We introduce a family of complexity measures for the hypotheses of neural nets, based on a multilevel relative entropy. These complexity measures take into account the multilevel structure of neural nets, as opposed to the classical relative entropy (KL-divergence) term derived from PAC-Bayesian bounds [1] or mutual information bounds [2, 3]. We derive these complexity measures by combining the technique of chaining mutual information (CMI) [4], an algorithm-dependent extension of the classical chaining technique paired with the mutual information bound [2], with the multilevel architecture of neural nets. It is observed in this paper that if a neural net is regularized in a multilevel manner as defined in Section 4, then one can readily construct hierarchical coverings with controlled diameters for its hypothesis set, and exploit this to obtain new multi-scale and algorithm-dependent generalization bounds and, in turn, new regularizers and training algorithms. The effect of such multilevel regularizations on the representation ability of neural nets has also been recently studied in [5, 6] for the special case where layers are nearly-identity functions as for ResNets [7]. Here, we demonstrate the advantage of multilevel architectures by showing how one can obtain accessible hierarchical coverings for their hypothesis sets, introducing the notion of architecture-generated coverings in Section 3. Then we derive our generalization bound for arbitrary-depth feedforward neural nets via applying the CMI technique directly on their hierarchical sequence of generated coverings. Although such a sequence of coverings may not give the tightest possible generalization bound, it has the major advantage of being easily accessible, and hence can be exploited in devising multilevel training algorithms. Designing training algorithms based on hierarchical coverings of hypothesis sets has first been studied in [8], and has recently regained traction in e.g. [9, 10], all in the context of online learning and prediction of individual sequences. With such approaches, hierarchical coverings are no longer viewed merely as methods of proof for generalization bounds: they further allow for algorithms achieving low statistical error.

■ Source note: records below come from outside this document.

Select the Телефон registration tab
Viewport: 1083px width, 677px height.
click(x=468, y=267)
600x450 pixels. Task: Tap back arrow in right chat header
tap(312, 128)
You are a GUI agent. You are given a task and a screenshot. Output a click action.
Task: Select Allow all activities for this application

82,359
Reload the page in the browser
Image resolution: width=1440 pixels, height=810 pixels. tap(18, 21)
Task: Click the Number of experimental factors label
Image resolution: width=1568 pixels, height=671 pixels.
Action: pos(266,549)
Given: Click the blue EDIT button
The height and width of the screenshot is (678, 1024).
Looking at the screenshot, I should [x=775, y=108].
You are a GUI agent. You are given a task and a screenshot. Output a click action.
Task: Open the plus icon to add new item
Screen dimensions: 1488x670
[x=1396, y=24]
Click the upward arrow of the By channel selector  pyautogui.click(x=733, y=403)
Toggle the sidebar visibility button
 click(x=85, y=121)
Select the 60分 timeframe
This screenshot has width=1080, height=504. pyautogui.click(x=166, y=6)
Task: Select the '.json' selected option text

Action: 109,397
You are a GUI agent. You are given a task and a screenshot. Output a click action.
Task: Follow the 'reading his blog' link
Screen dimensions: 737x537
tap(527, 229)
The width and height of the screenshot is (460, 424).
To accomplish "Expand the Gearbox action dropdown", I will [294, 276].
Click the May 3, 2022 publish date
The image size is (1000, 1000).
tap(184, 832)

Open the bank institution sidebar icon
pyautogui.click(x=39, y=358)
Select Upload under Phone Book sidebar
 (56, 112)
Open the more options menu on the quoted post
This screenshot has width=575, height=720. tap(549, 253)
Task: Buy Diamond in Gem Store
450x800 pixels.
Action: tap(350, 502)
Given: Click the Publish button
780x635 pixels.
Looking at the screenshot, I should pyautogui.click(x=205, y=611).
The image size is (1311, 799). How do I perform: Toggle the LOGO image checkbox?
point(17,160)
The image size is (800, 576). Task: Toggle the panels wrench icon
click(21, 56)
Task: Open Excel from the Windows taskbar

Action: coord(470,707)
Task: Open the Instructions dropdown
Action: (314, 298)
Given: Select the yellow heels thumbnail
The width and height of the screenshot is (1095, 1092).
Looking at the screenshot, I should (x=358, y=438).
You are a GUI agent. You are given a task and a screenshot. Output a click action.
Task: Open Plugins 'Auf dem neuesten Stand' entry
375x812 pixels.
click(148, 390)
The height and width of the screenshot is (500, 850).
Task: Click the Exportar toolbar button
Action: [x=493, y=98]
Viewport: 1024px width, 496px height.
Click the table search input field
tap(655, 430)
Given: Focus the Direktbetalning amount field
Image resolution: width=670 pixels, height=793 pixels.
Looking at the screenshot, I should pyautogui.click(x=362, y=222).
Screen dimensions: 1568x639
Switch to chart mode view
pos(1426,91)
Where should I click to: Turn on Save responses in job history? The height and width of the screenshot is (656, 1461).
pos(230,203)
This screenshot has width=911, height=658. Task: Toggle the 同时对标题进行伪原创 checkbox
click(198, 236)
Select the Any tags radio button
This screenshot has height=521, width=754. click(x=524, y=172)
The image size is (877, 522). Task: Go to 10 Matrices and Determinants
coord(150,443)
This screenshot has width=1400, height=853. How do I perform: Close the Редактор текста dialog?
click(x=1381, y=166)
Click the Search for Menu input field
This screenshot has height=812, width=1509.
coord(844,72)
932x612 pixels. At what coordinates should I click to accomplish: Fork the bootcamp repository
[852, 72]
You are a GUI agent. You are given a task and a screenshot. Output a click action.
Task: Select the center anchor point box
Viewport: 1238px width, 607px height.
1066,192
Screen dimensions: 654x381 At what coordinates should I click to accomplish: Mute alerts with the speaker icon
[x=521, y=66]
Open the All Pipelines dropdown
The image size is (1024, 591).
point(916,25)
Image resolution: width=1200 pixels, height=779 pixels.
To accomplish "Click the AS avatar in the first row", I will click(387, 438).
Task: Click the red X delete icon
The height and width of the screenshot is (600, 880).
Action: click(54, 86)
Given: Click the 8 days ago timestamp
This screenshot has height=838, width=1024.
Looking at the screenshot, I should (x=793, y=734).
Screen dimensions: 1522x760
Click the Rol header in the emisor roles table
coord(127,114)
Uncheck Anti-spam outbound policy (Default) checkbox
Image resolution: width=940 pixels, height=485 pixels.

In our case, the derived generalization bound puts forward a multilevel relative entropy term (see Definition 1). We then turn to minimizing the empirical error with this induced regularization, called here the multilevel entropic regularization. Interestingly, we can solve this minimization problem exactly, obtaining a multi-scale generalization of the celebrated Gibbs posterior distribution; see Sections 5 and 6. The target distribution is obtained in a backwards manner by successive marginalization and tilting of distributions, as described in the Marginalize-Tilt algorithm introduced in Section 6. Unlike the classical Gibbs distribution, its multi-scale counter-part possesses a

temperature vector

rather than a global temperature. We then present a multilevel training algorithm by simulating our target distribution via a multilevel Metropolis algorithm introduced for a two layer net in Section 7. In contrast to the celebrated back-propagation algorithm which exploits the chain rule of derivatives, our target distribution and its simulated version are derived from the chain rule of relative entropy, and take into account the interactions between different scales of the hypothesis sets of neural nets corresponding to different depths.

This paper introduces the new concepts and main results behind this alternative approach to training neural nets. Many directions emerge from this approach, in particular for its applicability. It is worth noting that Markov chain Monte Carlo (MCMC) methods are known to often better cope with non-convexity issues than gradient descent approaches, since they are able to backtrack from local minima

[11]. Furthermore, in contrast to gradient descent, MCMC methods take into account parameter uncertainty that helps preventing overfitting [12]. However, compared to gradient based methods, these methods are typically computationally more demanding.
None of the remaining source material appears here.